#### Instruction
In the listing below, swap every "computer-use agent" for "desktop automation agent" and reproduce all of the lines with nothing else altered.

#### Items
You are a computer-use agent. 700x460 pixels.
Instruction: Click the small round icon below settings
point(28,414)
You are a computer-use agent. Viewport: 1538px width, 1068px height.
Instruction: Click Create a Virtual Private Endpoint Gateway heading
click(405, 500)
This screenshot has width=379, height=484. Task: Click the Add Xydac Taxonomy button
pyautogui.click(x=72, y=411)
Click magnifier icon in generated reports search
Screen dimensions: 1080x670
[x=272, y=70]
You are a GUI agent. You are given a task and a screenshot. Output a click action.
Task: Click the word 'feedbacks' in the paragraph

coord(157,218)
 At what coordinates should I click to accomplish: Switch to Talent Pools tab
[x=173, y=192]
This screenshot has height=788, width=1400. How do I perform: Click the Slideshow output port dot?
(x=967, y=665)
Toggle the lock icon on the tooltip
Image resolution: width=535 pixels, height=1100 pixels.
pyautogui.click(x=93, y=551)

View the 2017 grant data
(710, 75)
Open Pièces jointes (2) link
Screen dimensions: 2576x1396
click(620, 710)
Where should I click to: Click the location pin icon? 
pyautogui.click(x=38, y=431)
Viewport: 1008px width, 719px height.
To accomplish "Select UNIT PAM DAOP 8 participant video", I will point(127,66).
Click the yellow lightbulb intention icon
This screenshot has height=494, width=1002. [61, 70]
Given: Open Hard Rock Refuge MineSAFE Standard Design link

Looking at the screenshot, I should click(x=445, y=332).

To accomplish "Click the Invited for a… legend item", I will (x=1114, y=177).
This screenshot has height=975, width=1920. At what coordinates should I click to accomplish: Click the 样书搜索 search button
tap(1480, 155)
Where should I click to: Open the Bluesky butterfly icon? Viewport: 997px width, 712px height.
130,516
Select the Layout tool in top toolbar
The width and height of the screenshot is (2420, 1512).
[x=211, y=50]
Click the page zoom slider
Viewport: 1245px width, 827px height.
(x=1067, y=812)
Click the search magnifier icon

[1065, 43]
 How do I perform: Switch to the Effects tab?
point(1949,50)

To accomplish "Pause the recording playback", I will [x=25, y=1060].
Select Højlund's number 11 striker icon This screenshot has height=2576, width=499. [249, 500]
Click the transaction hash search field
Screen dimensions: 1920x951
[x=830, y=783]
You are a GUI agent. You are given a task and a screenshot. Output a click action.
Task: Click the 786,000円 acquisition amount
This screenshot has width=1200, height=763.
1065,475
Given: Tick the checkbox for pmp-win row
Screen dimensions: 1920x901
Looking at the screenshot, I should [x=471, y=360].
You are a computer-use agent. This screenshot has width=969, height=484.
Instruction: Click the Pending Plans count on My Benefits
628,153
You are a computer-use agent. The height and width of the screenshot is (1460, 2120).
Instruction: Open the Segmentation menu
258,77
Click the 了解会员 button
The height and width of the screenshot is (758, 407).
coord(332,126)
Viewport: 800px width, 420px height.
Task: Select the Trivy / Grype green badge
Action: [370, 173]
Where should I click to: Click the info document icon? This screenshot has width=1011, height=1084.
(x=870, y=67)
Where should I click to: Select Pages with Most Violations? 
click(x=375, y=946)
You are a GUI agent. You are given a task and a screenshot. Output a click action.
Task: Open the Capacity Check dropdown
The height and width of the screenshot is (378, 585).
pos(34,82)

#### Written reply
You are a desktop automation agent. 700x460 pixels.
Instruction: Click the small round icon below settings
point(28,414)
You are a desktop automation agent. Viewport: 1538px width, 1068px height.
Instruction: Click Create a Virtual Private Endpoint Gateway heading
click(405, 500)
This screenshot has width=379, height=484. Task: Click the Add Xydac Taxonomy button
pyautogui.click(x=72, y=411)
Click magnifier icon in generated reports search
Screen dimensions: 1080x670
[x=272, y=70]
You are a GUI agent. You are given a task and a screenshot. Output a click action.
Task: Click the word 'feedbacks' in the paragraph

coord(157,218)
 At what coordinates should I click to accomplish: Switch to Talent Pools tab
[x=173, y=192]
This screenshot has height=788, width=1400. How do I perform: Click the Slideshow output port dot?
(x=967, y=665)
Toggle the lock icon on the tooltip
Image resolution: width=535 pixels, height=1100 pixels.
pyautogui.click(x=93, y=551)

View the 2017 grant data
(710, 75)
Open Pièces jointes (2) link
Screen dimensions: 2576x1396
click(620, 710)
Where should I click to: Click the location pin icon? 
pyautogui.click(x=38, y=431)
Viewport: 1008px width, 719px height.
To accomplish "Select UNIT PAM DAOP 8 participant video", I will point(127,66).
Click the yellow lightbulb intention icon
This screenshot has height=494, width=1002. [61, 70]
Given: Open Hard Rock Refuge MineSAFE Standard Design link

Looking at the screenshot, I should click(x=445, y=332).

To accomplish "Click the Invited for a… legend item", I will (x=1114, y=177).
This screenshot has height=975, width=1920. At what coordinates should I click to accomplish: Click the 样书搜索 search button
tap(1480, 155)
Where should I click to: Open the Bluesky butterfly icon? Viewport: 997px width, 712px height.
130,516
Select the Layout tool in top toolbar
The width and height of the screenshot is (2420, 1512).
[x=211, y=50]
Click the page zoom slider
Viewport: 1245px width, 827px height.
(x=1067, y=812)
Click the search magnifier icon

[1065, 43]
 How do I perform: Switch to the Effects tab?
point(1949,50)

To accomplish "Pause the recording playback", I will [x=25, y=1060].
Select Højlund's number 11 striker icon This screenshot has height=2576, width=499. [249, 500]
Click the transaction hash search field
Screen dimensions: 1920x951
[x=830, y=783]
You are a GUI agent. You are given a task and a screenshot. Output a click action.
Task: Click the 786,000円 acquisition amount
This screenshot has width=1200, height=763.
1065,475
Given: Tick the checkbox for pmp-win row
Screen dimensions: 1920x901
Looking at the screenshot, I should [x=471, y=360].
You are a desktop automation agent. This screenshot has width=969, height=484.
Instruction: Click the Pending Plans count on My Benefits
628,153
You are a desktop automation agent. The height and width of the screenshot is (1460, 2120).
Instruction: Open the Segmentation menu
258,77
Click the 了解会员 button
The height and width of the screenshot is (758, 407).
coord(332,126)
Viewport: 800px width, 420px height.
Task: Select the Trivy / Grype green badge
Action: [370, 173]
Where should I click to: Click the info document icon? This screenshot has width=1011, height=1084.
(x=870, y=67)
Where should I click to: Select Pages with Most Violations? 
click(x=375, y=946)
You are a GUI agent. You are given a task and a screenshot. Output a click action.
Task: Open the Capacity Check dropdown
The height and width of the screenshot is (378, 585).
pos(34,82)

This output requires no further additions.